* **TASK INSTRUCTIONS**
Nothing may be left out, so copy every entry exactly.

╔══

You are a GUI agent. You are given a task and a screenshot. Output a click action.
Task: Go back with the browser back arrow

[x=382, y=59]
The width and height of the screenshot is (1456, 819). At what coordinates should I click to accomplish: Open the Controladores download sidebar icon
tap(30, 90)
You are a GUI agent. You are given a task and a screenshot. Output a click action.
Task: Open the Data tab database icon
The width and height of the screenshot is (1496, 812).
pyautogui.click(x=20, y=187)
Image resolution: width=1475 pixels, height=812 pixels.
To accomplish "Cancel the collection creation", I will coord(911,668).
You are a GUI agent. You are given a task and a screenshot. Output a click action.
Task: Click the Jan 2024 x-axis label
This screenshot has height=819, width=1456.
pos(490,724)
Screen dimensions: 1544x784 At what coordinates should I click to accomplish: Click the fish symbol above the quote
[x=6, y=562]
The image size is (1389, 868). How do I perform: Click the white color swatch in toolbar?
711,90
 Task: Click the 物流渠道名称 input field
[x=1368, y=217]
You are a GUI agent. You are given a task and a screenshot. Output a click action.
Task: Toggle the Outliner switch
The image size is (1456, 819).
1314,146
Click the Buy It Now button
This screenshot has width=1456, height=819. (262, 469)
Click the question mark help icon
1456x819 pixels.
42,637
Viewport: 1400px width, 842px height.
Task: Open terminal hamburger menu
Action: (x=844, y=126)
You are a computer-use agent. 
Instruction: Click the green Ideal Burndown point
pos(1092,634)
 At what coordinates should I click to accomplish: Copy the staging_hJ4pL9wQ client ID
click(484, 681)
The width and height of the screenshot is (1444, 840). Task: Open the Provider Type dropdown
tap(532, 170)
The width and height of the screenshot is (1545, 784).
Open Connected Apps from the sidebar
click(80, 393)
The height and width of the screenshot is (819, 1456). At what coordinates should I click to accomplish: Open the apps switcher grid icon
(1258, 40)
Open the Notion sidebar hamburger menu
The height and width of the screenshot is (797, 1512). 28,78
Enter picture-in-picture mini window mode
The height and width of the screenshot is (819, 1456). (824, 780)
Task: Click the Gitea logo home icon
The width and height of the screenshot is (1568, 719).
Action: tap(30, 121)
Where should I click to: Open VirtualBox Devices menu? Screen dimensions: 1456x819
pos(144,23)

╚══

* **ANSWER SPACE**
You are a GUI agent. You are given a task and a screenshot. Output a click action.
Task: Go back with the browser back arrow

[x=382, y=59]
The width and height of the screenshot is (1456, 819). At what coordinates should I click to accomplish: Open the Controladores download sidebar icon
tap(30, 90)
You are a GUI agent. You are given a task and a screenshot. Output a click action.
Task: Open the Data tab database icon
The width and height of the screenshot is (1496, 812).
pyautogui.click(x=20, y=187)
Image resolution: width=1475 pixels, height=812 pixels.
To accomplish "Cancel the collection creation", I will coord(911,668).
You are a GUI agent. You are given a task and a screenshot. Output a click action.
Task: Click the Jan 2024 x-axis label
This screenshot has height=819, width=1456.
pos(490,724)
Screen dimensions: 1544x784 At what coordinates should I click to accomplish: Click the fish symbol above the quote
[x=6, y=562]
The image size is (1389, 868). How do I perform: Click the white color swatch in toolbar?
711,90
 Task: Click the 物流渠道名称 input field
[x=1368, y=217]
You are a GUI agent. You are given a task and a screenshot. Output a click action.
Task: Toggle the Outliner switch
The image size is (1456, 819).
1314,146
Click the Buy It Now button
This screenshot has width=1456, height=819. (262, 469)
Click the question mark help icon
1456x819 pixels.
42,637
Viewport: 1400px width, 842px height.
Task: Open terminal hamburger menu
Action: (x=844, y=126)
You are a computer-use agent. 
Instruction: Click the green Ideal Burndown point
pos(1092,634)
 At what coordinates should I click to accomplish: Copy the staging_hJ4pL9wQ client ID
click(484, 681)
The width and height of the screenshot is (1444, 840). Task: Open the Provider Type dropdown
tap(532, 170)
The width and height of the screenshot is (1545, 784).
Open Connected Apps from the sidebar
click(80, 393)
The height and width of the screenshot is (819, 1456). At what coordinates should I click to accomplish: Open the apps switcher grid icon
(1258, 40)
Open the Notion sidebar hamburger menu
The height and width of the screenshot is (797, 1512). 28,78
Enter picture-in-picture mini window mode
The height and width of the screenshot is (819, 1456). (824, 780)
Task: Click the Gitea logo home icon
The width and height of the screenshot is (1568, 719).
Action: tap(30, 121)
Where should I click to: Open VirtualBox Devices menu? Screen dimensions: 1456x819
pos(144,23)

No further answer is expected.